Oregon Gillnetters Survive Ballot Measure,
by Bill Rudolph
Oregon voters last week overwhelmingly voted to keep lower Columbia gillnetters on the water, defeating Measure 81 on a 66-34 percentage margin.
The election went pretty much as expected--the original backers of the proposed net ban dropped their support of the measure, which they authored, to embrace a proposal Oregon Gov. John Kitzhaber introduced to help defuse the harvest war between sports and commercial fishermen.
Recreational fishing supporters, led by the Coastal Conservation Association, spent profusely to gain enough signatures to put the initiative on the ballot, including a single donation of more than $500,000.
It was reported that commercial fishing supporters spent around $1 million, mostly from seafood companies, to counter the initiative once it made the ballot. Before the election, even tribal fishers stood with the lower Columbia gillnetters. "This ballot measure is just an allocation fight in the lower river, but it also distracts from the goal of developing healthy and sustainable salmon populations throughout the Columbia River Basin," said N. Kathryn Brigham, chairwoman of the Columbia River Inter-Tribal Fish Commission.
Now the lower Columbia gillnetters are fighting Gov. Kitzhaber's proposal, which is based on a proposal developed by the Oregon-based Northwest Sportfishing Industry Association. It is designed to move the commercial fishermen out of the mainstem to reduce impacts to ESA-listed fish.

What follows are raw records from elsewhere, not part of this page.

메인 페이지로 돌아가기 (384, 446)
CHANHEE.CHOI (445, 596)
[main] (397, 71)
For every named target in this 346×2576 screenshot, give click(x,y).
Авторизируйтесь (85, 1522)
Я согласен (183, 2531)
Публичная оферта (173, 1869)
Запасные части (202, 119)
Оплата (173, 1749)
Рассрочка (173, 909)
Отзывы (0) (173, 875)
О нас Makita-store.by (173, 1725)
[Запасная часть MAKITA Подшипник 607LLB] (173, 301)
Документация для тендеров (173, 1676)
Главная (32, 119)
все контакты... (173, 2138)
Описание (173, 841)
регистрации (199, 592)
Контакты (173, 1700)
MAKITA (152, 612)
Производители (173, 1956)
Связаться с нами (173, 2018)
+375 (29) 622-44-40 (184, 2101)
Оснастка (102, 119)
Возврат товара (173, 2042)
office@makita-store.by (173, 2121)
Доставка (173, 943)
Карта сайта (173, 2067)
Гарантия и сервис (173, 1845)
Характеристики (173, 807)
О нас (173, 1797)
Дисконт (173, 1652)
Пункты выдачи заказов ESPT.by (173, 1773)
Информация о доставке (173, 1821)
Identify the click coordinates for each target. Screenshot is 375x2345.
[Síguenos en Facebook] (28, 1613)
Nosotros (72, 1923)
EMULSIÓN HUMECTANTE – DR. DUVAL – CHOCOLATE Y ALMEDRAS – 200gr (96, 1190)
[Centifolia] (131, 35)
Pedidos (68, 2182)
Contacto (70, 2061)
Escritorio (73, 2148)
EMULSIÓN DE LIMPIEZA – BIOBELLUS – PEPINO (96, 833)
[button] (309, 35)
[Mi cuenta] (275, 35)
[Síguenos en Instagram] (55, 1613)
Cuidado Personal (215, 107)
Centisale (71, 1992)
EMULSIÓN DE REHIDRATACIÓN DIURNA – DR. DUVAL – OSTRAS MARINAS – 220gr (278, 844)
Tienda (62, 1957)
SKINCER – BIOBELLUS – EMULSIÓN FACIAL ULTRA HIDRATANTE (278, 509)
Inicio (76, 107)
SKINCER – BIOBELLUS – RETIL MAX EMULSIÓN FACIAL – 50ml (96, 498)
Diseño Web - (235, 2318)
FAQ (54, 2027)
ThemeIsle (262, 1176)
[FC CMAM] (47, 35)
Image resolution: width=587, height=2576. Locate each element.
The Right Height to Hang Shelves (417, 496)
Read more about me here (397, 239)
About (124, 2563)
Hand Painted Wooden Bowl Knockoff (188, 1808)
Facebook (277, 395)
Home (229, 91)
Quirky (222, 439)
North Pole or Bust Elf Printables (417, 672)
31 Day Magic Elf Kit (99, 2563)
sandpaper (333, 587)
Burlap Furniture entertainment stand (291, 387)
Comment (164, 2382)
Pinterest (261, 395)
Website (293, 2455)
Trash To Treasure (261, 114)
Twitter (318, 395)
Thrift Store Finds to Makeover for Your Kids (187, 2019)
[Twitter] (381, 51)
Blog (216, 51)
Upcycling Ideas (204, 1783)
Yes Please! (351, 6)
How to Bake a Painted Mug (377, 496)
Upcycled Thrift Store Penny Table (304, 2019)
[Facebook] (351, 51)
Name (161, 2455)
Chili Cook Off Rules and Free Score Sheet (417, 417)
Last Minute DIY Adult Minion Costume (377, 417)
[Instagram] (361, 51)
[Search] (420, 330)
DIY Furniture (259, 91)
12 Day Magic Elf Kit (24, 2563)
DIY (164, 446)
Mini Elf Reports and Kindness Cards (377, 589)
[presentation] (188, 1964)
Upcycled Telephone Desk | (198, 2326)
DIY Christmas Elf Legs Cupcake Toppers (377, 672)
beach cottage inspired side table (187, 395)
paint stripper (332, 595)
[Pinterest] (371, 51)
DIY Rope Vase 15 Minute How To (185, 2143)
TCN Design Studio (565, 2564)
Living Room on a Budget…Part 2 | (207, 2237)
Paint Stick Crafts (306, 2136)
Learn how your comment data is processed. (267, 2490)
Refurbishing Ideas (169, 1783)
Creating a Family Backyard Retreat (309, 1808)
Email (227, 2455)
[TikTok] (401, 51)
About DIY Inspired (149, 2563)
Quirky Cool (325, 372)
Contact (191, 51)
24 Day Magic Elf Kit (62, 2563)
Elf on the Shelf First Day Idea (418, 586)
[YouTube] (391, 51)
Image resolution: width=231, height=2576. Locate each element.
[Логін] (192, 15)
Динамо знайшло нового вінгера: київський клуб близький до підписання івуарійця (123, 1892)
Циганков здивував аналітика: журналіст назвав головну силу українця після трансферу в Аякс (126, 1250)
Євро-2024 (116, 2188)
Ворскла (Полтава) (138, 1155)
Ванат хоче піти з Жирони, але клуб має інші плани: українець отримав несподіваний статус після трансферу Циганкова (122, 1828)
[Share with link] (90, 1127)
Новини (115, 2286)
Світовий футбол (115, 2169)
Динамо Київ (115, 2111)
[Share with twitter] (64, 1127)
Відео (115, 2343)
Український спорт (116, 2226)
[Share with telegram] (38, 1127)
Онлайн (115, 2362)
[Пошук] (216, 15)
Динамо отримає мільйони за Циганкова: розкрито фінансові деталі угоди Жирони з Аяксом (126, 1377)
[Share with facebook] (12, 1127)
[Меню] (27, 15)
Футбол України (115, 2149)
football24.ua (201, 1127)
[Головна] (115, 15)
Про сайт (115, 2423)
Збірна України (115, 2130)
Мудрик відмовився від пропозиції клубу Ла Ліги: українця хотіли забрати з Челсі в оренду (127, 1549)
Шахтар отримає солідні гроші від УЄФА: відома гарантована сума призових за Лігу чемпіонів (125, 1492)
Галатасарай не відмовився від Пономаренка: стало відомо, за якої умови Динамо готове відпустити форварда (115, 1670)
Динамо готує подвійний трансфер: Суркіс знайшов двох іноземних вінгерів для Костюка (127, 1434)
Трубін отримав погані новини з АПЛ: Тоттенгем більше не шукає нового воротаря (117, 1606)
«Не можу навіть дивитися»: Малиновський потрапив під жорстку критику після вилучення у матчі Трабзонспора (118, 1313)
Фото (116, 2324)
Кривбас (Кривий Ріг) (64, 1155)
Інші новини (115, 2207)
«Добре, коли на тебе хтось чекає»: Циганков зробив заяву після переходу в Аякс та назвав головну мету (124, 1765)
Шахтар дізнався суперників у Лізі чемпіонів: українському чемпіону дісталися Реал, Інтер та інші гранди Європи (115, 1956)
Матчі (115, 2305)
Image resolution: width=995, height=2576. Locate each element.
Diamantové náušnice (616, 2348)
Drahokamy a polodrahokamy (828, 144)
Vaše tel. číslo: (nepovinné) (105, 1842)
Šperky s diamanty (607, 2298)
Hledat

Commercial harvesters would concentrate on fish returning to net pens outside the mainstem, and the states would boost fish production to make up for economic losses from losing springtime fishing opportunity. But so far, no one has discussed who will pay for it. BPA has said it will not fund its share after 2016.
Both Washington and Oregon agency folks are working together to see if Kitzhaber's proposal--which has a target date of 2016 for implementation--is feasible. Judging from public comments at a WDFW hearing on Nov. 8, commercial fishermen don't like the Oregon governor's proposal. They say it's not based on any science, but is strictly an allocation grab by the sportfishing sector. The CRITFC tribes agree with them.
WDFW head Phil Anderson said that any restructuring of the fishery must include jointly developed conservation objectives, respect treaty Indian fishing rights and provide for close coordination with tribal fishery managers, and provide for shared hatchery production goals.
The restructuring must also ensure the two states continue to have reciprocal regulations and concurrent enforcement authority, and contain harvest management objectives for both commercial and recreational fisheries, recognizing their economic importance to both states, Anderson said.